As a reference dataset, we used a subset of [the features engineered](https://github.com/gabrielspmoreira/kaggle_outbrain_click_prediction_google_cloud_ml_engine) by the 19th place finisher in the [Kaggle Outbrain Click Prediction Challenge](https://www.kaggle.com/c/outbrain-click-prediction/). This competition challenged competitors to predict the likelihood with which a particular ad on a website's display would be clicked on. Competitors were given information about the user, display, document, and ad in order to train their models. More information can be found [here](https://www.kaggle.com/c/outbrain-click-prediction/data).


### Default configuration

For reference, and to give context to the acceleration numbers described below, some important properties of our features and model are as follows:

- Features
    - Request Level
        - 16 scalar numeric features `(shape=(1,)`)
        - 12 one-hot categorical features (all `int` dtype)
            - 5 indicator embeddings with sizes 2, 2, 3, 3, 6
            - 7 trainable embeddings
                - all except two have an embedding size of 64 (remaining two have 128), though it's important to note for *all* categorical features that we *do not* leverage that information to short-circuit the lookups by treating them as a single multi-hot lookup. Our API is fully general to any combination of embedding sizes.
                - all use hash bucketing with `num_buckets=` 300k, 100k, 4k, 2.5k, 2k, 1k, and 300 respectively
        - 3 multi-hot categorical features (all `int` dtype)
            - all trainable embeddings
            - all with embedding size 64
            - all use hash bucketing with `num_buckets=` 10k, 350, and 100 respectively
    - Item Level
        - 16 scalar numeric features
        - 4 one hot categorical features (all `int` dtype)
            - embedding sizes of 128, 64, 64, 64 respectively
            - hash bucketing with `num_buckets=` 250k, 4k, 2.5k, and 1k respectively
        - 3 multi-hot categorical features (all `int` dtype)
            - all with embedding size 64
            - hash bucketing with `num_buckets=` 10k, 350, and 100 respectively
    - All features are used in both wide *and* deep branches of the network

- Model
    - Total embedding dimension is 1328
    - 5 hidden layers each with size 1024
    - Output dimension is 1 (probability of click)

### Feature support matrix

The following features are supported by this model: 

| Feature               | Wide & Deep                
|-----------------------|--------------------------
|Horovod Multi-GPU      | Yes        
|Automatic mixed precision (AMP)   | Yes          
         
#### Features

Horovod

Horovod is a distributed training framework for TensorFlow, Keras, PyTorch and MXNet.
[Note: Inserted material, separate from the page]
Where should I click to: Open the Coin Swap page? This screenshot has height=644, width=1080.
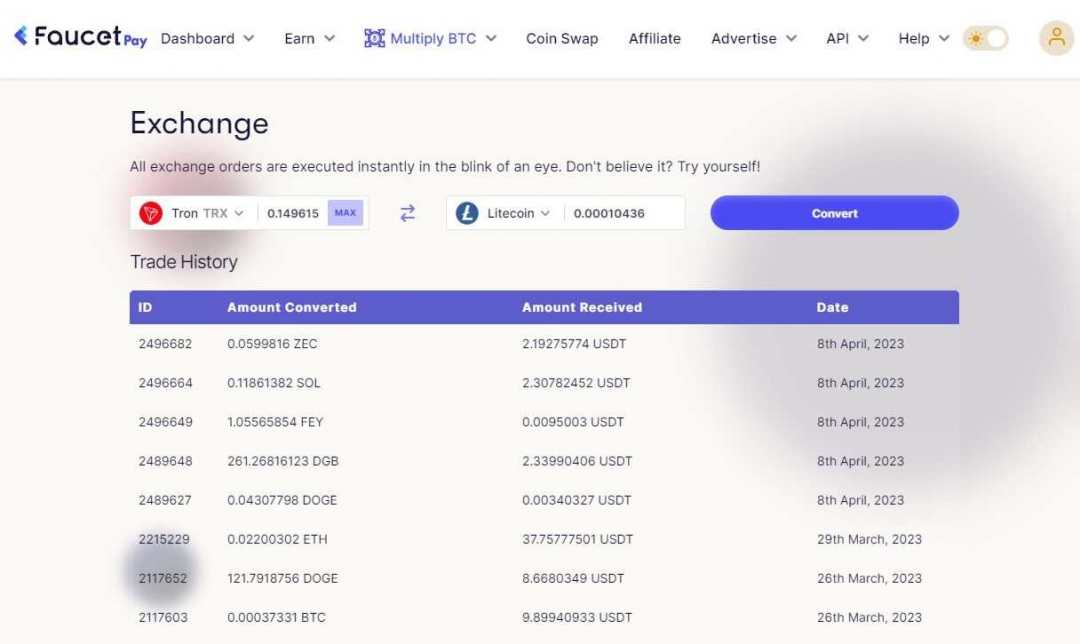tap(561, 38)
The goal of Horovod is to make distributed deep learning fast and easy to use. For more information about how to get started with Horovod, see the [Horovod: Official repository](https://github.com/horovod/horovod).

Multi-GPU training with Horovod

Our model uses Horovod to implement efficient multi-GPU training with NCCL. For details, see example sources in this repository or see the [TensorFlow tutorial](https://github.com/horovod/horovod/#usage).


### Mixed precision

Mixed precision is the combined use of different numerical precisions in a computational method. [Mixed precision](https://arxiv.org/abs/1710.03740) training offers significant computational speedup by performing operations in half-precision format while storing minimal information in single-precision to retain as much information as possible in critical parts of the network. Since the introduction of [Tensor Cores](https://developer.nvidia.com/tensor-cores) in the Volta and Turing architecture, significant training speedups are experienced by switching to mixed precision -- up to 3x overall speedup on the most arithmetically intense model architectures. Using mixed precision training requires two steps:
1.  Porting the model to use the FP16 data type where appropriate.    
2.  Adding loss scaling to preserve small gradient values.

The ability to train deep learning networks with lower precision was introduced in the Pascal architecture and first supported in [CUDA 8](https://devblogs.nvidia.com/parallelforall/tag/fp16/) in the NVIDIA Deep Learning SDK.

For information about:
-   How to train using mixed precision, see the [Mixed Precision Training](https://arxiv.org/abs/1710.03740) paper and [Training With Mixed Precision](https://docs.nvidia.com/deeplearning/sdk/mixed-precision-training/index.html) documentation.
-   Techniques used for mixed precision training, see the [Mixed-Precision Training of Deep Neural Networks](https://devblogs.nvidia.com/mixed-precision-training-deep-neural-networks/) blog.
-   How to access and enable AMP for TensorFlow, see [Using TF-AMP](https://docs.nvidia.com/deeplearning/dgx/tensorflow-user-guide/index.html#tfamp) from the TensorFlow User Guide.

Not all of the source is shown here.